## PERINTAH 1
Salin ulang tanpa perubahan bagian catatan mulai dari baris yang memuat "Task: Activate deep research telescope icon" sampai dengan baris yang memuat "Action: coord(627,432)".

Mohon tunggu...
Peb
Peb Mohon Tunggu... Arsitek - Pembaca yang khusyuk dan penulis picisan. Dulu bercita-cita jadi Spiderman, tapi tak dibolehkan emak

Bersukarialah dengan huruf, kata dan kalimat. Namun jangan ambil yang jadi milik Tuhan, dan berikanlah yang jadi hak kaisar.

Selanjutnya

Tutup

Bola Artikel Utama

Gegap Gempita Gairah Liga 1 Indonesia dan Kesalahan Sang Dewi Sepak Bola

9 Desember 2018   21:05 Diperbarui: 10 Desember 2018   13:04 846
+
Laporkan Konten
Laporkan Akun
Kompasiana adalah platform blog. Konten ini menjadi tanggung jawab bloger dan tidak mewakili pandangan redaksi Kompas.
Lihat foto
sumber gambar ; tribunnews.com

Hari Minggu 09/12/2018 waktu sore, Indonesia benar-benar seperti negerinya sepak bola ketika melihat gairah sekitar 70 ribu Jakmania memenuhi stadion GBK mendukung tim Persija meraih juara liga 1  tahun 2018. 

Pada saat bersamaan di empat tempat berbeda juga terjadi laga penting bagai mempertahankan hidup dan mati. Empat tim berjuang meraih posisi menentukan gengsi dan keikutsertaannya pada kompetisi mendatang. 

Adalah PSM Makasar melumat PSMS Medan di stadion Andi Matalata, PS Tira melumat BPS Borneo FC, Arema Indonesia melibas Sriwijaya FC, dan PS Serui mengalahkan sang kakak, Persipura.

Hasilnya, Persija juara liga 2018, sementara Mitra Kukar, Sriwijaya FC, dan PSMS Medan harus terdepak ke level Liga 2. Sedangkan PS Tira selamat, demikian juga PS Serui yang "ditolong" sang Kakak.

## PERINTAH 2
Teruskan artikel tentang Liga 1 Indonesia 2018 di atas dari kalimat terakhirnya.

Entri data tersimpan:

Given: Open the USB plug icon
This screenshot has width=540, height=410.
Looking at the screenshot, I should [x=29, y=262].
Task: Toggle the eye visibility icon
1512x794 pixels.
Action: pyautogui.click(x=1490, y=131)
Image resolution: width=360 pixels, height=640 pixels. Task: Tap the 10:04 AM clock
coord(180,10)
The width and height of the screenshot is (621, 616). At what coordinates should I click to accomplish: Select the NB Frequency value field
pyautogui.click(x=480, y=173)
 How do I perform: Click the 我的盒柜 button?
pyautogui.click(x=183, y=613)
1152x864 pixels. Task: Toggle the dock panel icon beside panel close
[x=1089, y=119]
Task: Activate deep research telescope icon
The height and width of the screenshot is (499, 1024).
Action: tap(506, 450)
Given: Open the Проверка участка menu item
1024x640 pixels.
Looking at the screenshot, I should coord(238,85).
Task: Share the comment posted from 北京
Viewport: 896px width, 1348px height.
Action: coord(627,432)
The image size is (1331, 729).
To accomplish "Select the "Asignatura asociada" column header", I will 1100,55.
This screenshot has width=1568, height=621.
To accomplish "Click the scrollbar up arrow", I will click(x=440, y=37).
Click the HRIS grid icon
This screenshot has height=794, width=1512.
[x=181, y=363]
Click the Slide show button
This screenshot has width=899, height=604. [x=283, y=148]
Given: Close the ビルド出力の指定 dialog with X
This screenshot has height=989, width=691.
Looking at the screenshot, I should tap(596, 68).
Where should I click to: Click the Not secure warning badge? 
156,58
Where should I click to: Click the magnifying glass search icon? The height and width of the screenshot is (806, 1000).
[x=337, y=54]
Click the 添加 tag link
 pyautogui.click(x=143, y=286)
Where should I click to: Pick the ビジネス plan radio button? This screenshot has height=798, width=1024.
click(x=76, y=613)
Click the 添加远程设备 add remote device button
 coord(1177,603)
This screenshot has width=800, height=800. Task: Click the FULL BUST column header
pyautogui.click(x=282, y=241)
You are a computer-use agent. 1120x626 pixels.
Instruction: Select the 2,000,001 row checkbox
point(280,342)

## JAWABAN TUGAS 1
Task: Activate deep research telescope icon
The height and width of the screenshot is (499, 1024).
Action: tap(506, 450)
Given: Open the Проверка участка menu item
1024x640 pixels.
Looking at the screenshot, I should coord(238,85).
Task: Share the comment posted from 北京
Viewport: 896px width, 1348px height.
Action: coord(627,432)

## JAWABAN TUGAS 2
Tiga tim yang terdepak ke Liga 2 bukan tim sembarangan. Sriwjaya FC dan PSMS medan merupakan tim yang pernah menjuarai liga beberapa tahun lalu. Sementara Mitra Kukar merupakan tim papan atas dan elit yang dengan kelimpahan materi yang dimiliknya pernah menjadi tim impian para pemain profesional Indonesia.

sumber gambar : twitter.com/Persija_Jkt
sumber gambar : twitter.com/Persija_Jkt
Gairah sepak bola begitu terasa di negeri ini setelah timnas tak lagi turun ke lapangan sampai akhir tahun 2018 ini karena event internasional "sudah habis". Gaung akhir kompetisi Liga 1 bisa menyatukan begitu banyak manusia di dalam stadion dan pemisa televisi, mengalahkan semua hiruk pikuk politik.

Melihat gairah itu, mungkin sekarang sang Dewi sepak bola menyesal karena telah melakukan kesalahan besar melahirkan sepak bola di Inggris (England). Harusnya dilakukan di Indonesia karena gairah masyarakatnya sangat besar dalam menikmati sepak bola. Kalau dihitung jumlah orang gila bola di Indonesia bisa melebih jumlah seluruh rakyat Inggris (53 juta jiwa)--baik yang gila bola maupun tidak suka bola.

Dewi sepak bola boleh-boleh saja menjalani masa kehamilan di Inggris, tapi jelang kelahiran, harusnya berada di Indonesia. Gegap gempita sepak bola di Indonesia tentunya menjadi kampung halaman paling menyenangkan untuk sang Dewi tinggal dan membesarkan sepak bola.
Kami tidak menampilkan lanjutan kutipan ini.